Most recently, in addition to being MC and commentating at the 2012 Olympic road race, time trials, and track events, Anthony made history by becoming the first English speaking commentator at the Milano San Remo, the 95th Giro d'Italia and the il Lombardia.

He has commentated live, and voiced over thousands of hours of television, covering all the major races in the world including  The Tour De France, Giro d’Italia,  Vuelta a España,  Tour of California and every major classic including Paris–Roubaix, Tour of Flanders, Liege Bastogne Liege,  Amstel Gold, Milan–San Remo, as well as the World Road and Track Championships. Additionally he has commentated on cycling.tv, the British Cycling Premier Calendar the British Cycling Elite Circuit Series, Cyclo Cross and international Track Racing.

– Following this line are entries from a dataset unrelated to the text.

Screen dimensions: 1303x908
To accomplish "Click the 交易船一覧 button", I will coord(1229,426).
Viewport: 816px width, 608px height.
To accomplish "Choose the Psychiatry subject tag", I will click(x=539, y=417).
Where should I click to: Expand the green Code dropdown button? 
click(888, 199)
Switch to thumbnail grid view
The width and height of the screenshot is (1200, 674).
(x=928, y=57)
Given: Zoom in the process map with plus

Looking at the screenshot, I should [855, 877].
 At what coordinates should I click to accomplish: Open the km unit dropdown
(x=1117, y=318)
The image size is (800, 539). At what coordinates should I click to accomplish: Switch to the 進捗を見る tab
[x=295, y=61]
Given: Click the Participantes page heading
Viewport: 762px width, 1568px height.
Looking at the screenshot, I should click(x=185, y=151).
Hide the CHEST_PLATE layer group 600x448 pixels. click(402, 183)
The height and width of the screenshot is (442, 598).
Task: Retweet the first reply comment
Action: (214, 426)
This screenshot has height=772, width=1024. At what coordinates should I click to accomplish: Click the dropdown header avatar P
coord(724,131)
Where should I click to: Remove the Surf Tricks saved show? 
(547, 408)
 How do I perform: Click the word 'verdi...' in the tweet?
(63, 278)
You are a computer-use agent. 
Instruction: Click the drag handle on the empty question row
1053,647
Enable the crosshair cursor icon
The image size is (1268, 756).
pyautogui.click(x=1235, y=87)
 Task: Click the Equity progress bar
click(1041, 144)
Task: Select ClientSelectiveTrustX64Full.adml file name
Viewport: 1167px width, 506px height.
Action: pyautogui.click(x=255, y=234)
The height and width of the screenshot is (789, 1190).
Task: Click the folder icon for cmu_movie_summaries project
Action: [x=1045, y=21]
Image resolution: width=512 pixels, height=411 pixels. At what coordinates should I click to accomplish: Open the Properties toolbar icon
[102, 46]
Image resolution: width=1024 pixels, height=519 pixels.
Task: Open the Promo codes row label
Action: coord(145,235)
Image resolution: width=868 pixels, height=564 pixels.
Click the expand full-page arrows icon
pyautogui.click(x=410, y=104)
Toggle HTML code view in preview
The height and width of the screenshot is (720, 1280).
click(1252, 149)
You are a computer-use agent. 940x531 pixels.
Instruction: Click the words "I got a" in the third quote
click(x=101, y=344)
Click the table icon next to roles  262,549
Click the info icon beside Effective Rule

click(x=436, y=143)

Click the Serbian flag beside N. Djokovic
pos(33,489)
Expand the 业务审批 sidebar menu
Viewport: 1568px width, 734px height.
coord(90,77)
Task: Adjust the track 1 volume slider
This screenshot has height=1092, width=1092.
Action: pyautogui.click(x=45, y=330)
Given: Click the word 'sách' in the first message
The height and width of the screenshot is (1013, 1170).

In 2010 he was lead commentator on the first ever live broadcast of the  British National Road Race Championships on Eurosport.

Since the launch of  Team Sky, Anthony has been a cycling expert for Sky News and Sky Sports News. In 2010 he appeared in the studio of Sky News and worked on location at the Tour De France with Orla Chennaoui. They presented live features and reports on key stages of the Tour De France including the Grand Depart and the finish in Paris.

Between 2007 and 2009 Anthony commentated on the nightly coverage of the  Tour of Britain for ITV4, as well as being the MC at the event start and the on-course announcer for 6 years.

Residing in Southampton, Anthony travels internationally working at cycling events and is the regular choice as MC of team launches including  Endura Racing, ,  and  Rapha Condor-Sharp. He is also heard at major cycling events including the UCI Track World Cup, The Nocturne Series, The Tour of Britain and The Tour Series as an announcer and MC. He has been the voice of the London Cycle Show, London Bike Show, has hosted the studio at Interbike in Vegas and has interviewed most of the world's top riders.  In 2008, Anthony interviewed Carlos Sastre at a Team CSC sponsor event at Alpe d'Huez after his yellow jersey clinching stage win in the Tour De France.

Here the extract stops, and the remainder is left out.